Questions regarding database schema design that may get really funky

  • Hey Guys --

    Hopefully this doesn't fall on deaf ears (or blind eyes rather) 🙂 We've just started hashing out some requirements for a new accounting application that will be based on either Investor or Pool (Pool being a collection of Investors) and I'd like to bounce a suggestion to the group to see if you guys have a better solution or possibly ways to improve my angle.

    This is still concept so I have no code per say, but the basic layout of tables/schemas will be as such:

    Investor Table - containing all Investor information

    Pool Table - containing all Pool Information

    XRefInvestorPool - Contains which Investors link to which Pools

    Cash Flows - All financials coming in and out

    Calculations - NPV, IRR, etc

    Comments - Comments entered by users

    Contact Information - Contact info for whatever

    etc...

    The catcher is the system can be rolled out as either everything summing up to the Investor level or to the Pool level, so in one instance of the application everything may be keyed on Investor so all Cash Flows, financial calculations, etc are summed to the Investor, but in anther instance of the application it could all roll-up to the Pool instead.

    The idea I'm running with now is to use GUID's as keys for each table, and for example if it's Investor Based then the GUID in the CashFlow, Calculations, etc tables would be from the Pool table, and likewise for Investor-based systems.

    Also comments could be entered based on any of these (Investor, Pool, cash flow, etc) so having a LinkGUID field in the Comment table could then tie to any table that's keyed with a GUID.

    I know the pro's and con's of using a GUID since it's 16 bytes per record and doesn't index well, but it seems to be the best logical fit so the same database can be used in either an Investor or Pool based system.

    The biggest hang-up I'm running into is doing this won't allow me to really have any primary/foreign key constraints. I like doing database diagramming so the developers have a graphical representation of the database, but without the key constraints each time the database changes I'll have to manually update any graphical schema I generate.

    So firstly how sound is the GUID idea and not using key constraints? I'll code the procedures in such away that there shouldn't be any problems, but I still like that comfort of knowing the key constraints are keeping everything in line.

    And if this isn't a 'best practice' way of doing it, what suggestions can you guys offer to make this work?
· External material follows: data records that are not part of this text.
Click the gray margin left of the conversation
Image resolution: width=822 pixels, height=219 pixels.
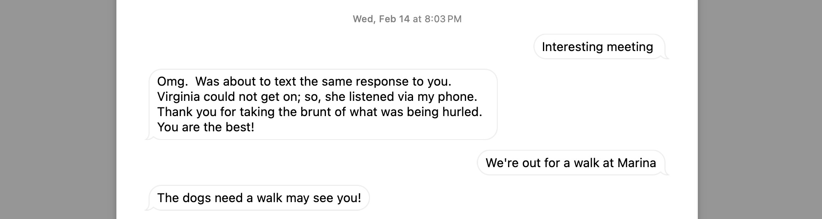[x=58, y=110]
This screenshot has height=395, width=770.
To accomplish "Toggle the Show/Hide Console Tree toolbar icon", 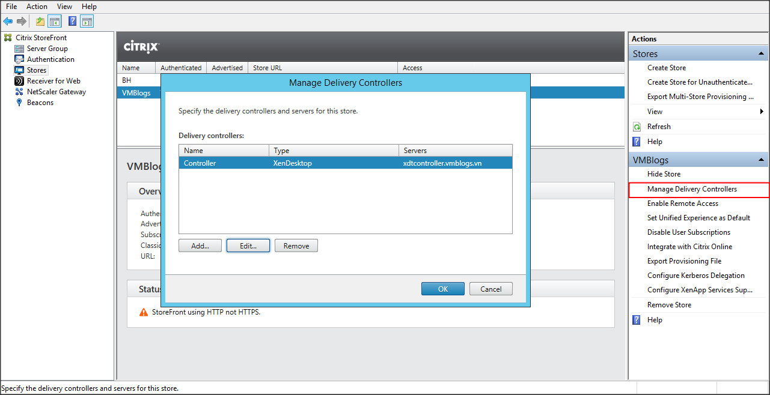I will pyautogui.click(x=55, y=22).
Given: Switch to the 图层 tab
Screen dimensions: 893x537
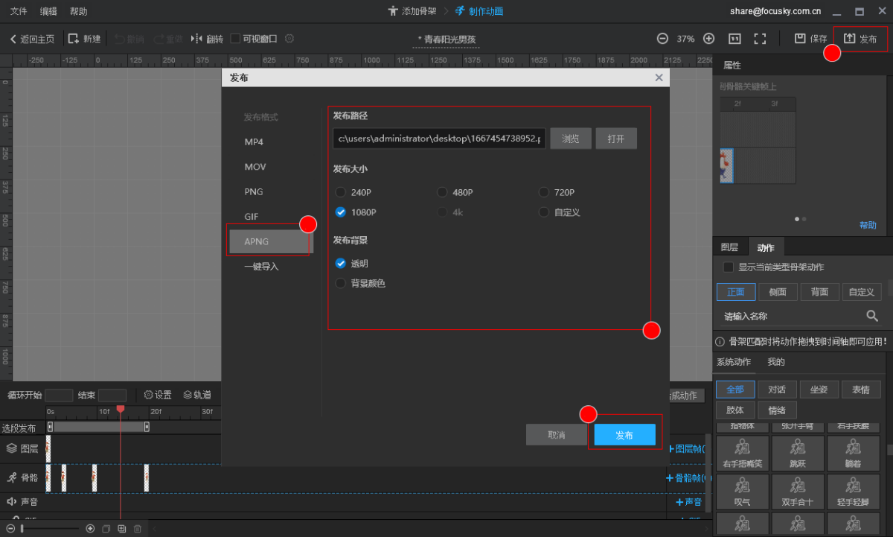Looking at the screenshot, I should click(x=729, y=248).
    Thanks for any suggestions or pointers... Take care,

    Sam

  • Why not just make it so that all cash flows are at the pool level, and create pools with a single investor where the cash flow has to be at the investor level.

  • I don't completely understand what's going on, so please excuse my ignorance.

    First, can you explain in further detail why you can't have constraints?

    I'm not a huge fan of GUIDs, but they're not the end of the world. The question I have is, do you have a natural key in addition to the GUID? If not, on top of not having referential constraints, you're looking at the possibility of a lot of data duplication.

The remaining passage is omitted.